**MATERIALS PROVIDED:**
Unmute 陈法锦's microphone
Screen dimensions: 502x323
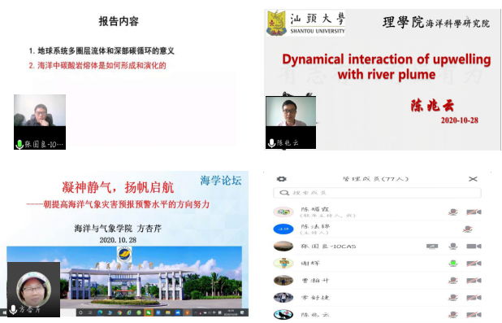(x=468, y=229)
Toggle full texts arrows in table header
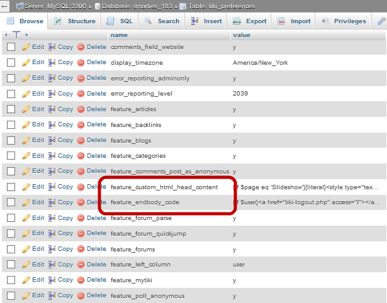The image size is (387, 303). click(x=16, y=35)
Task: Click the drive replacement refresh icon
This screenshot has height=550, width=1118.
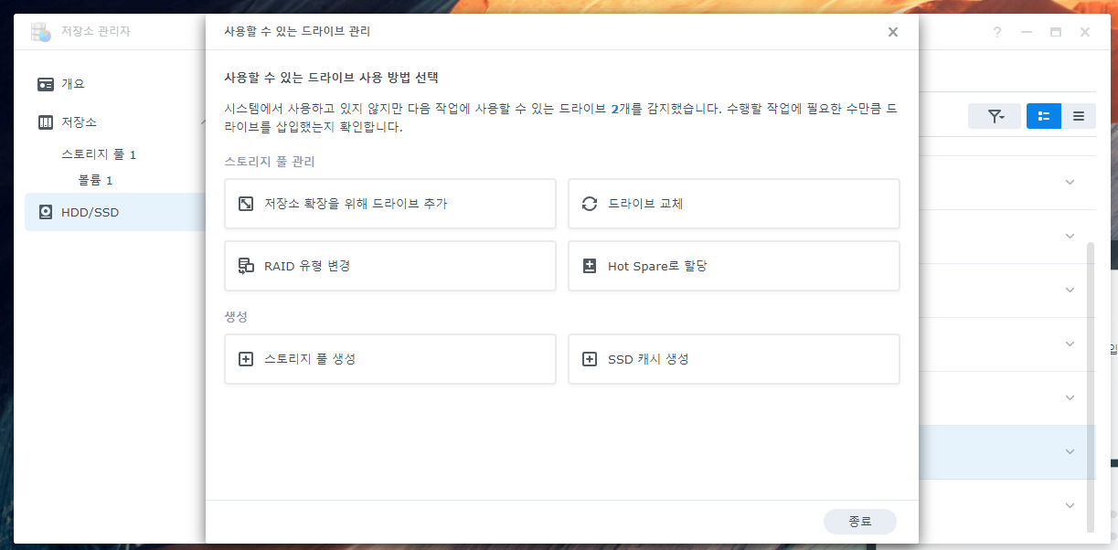Action: [590, 204]
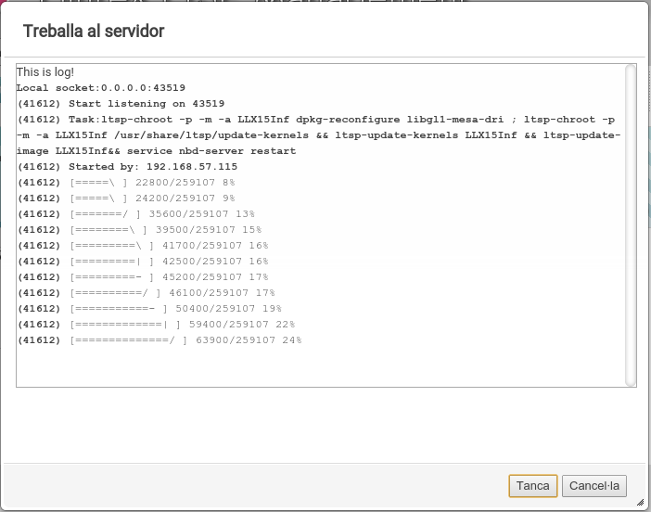Viewport: 651px width, 512px height.
Task: Click the Tanca button
Action: [532, 486]
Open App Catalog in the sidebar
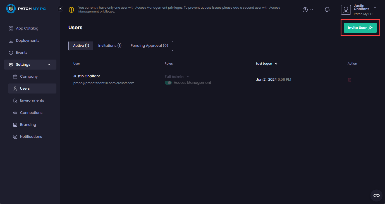Screen dimensions: 385x204 (27, 28)
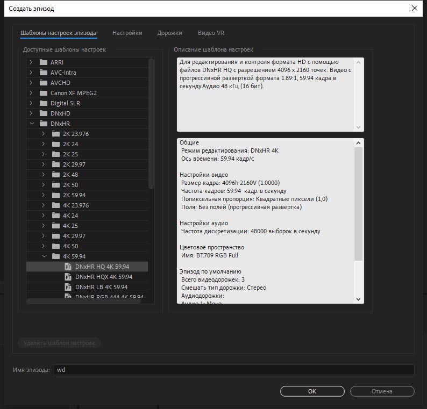Click the 4K 50 folder icon
The width and height of the screenshot is (427, 409).
[56, 246]
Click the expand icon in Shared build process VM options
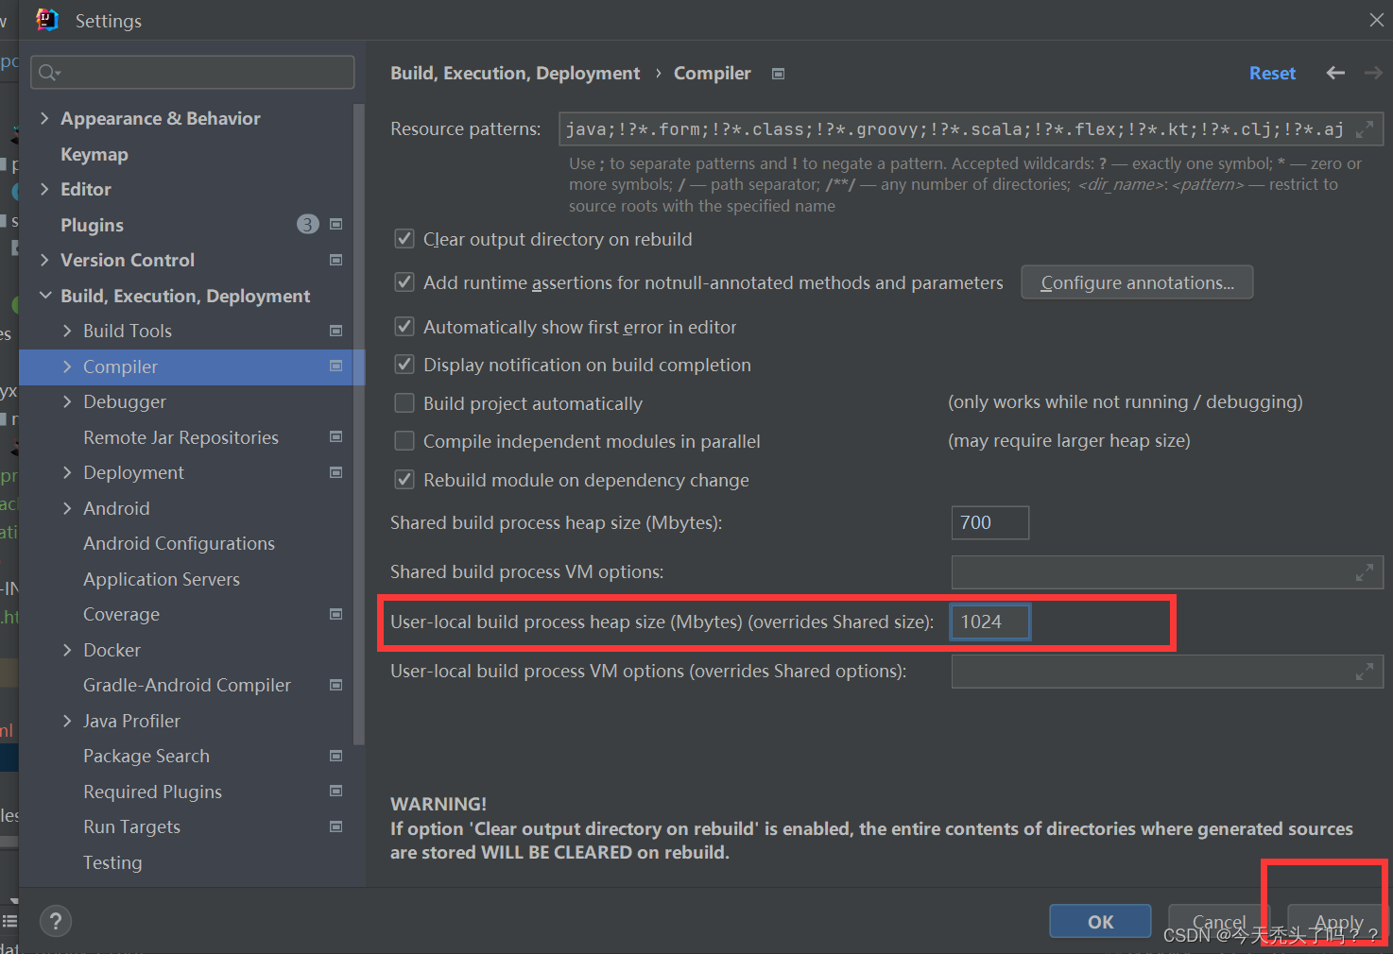Viewport: 1393px width, 954px height. (1364, 571)

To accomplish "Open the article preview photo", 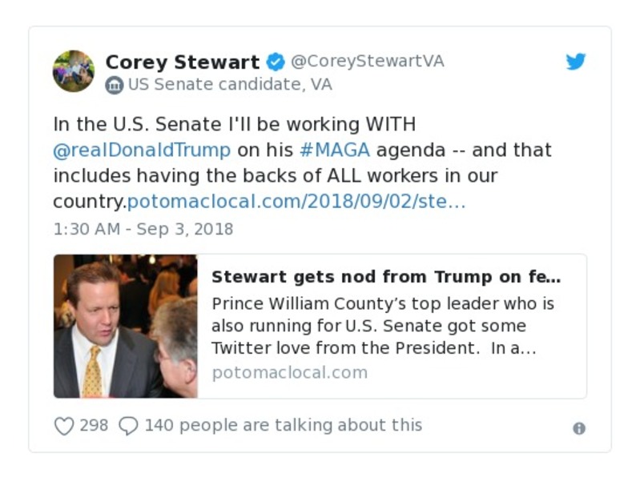I will tap(126, 326).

**PROBLEM TO SOLVE:** The answer must be the lines of the entries above, written out exactly from the first through the one with "Task: Click the drive", and no pictures.

**SOLVED PROBLEM:**
Unmute 陈法锦's microphone
Screen dimensions: 502x323
(x=468, y=229)
Toggle full texts arrows in table header
The image size is (387, 303). click(x=16, y=35)
Task: Click the drive replacement refresh icon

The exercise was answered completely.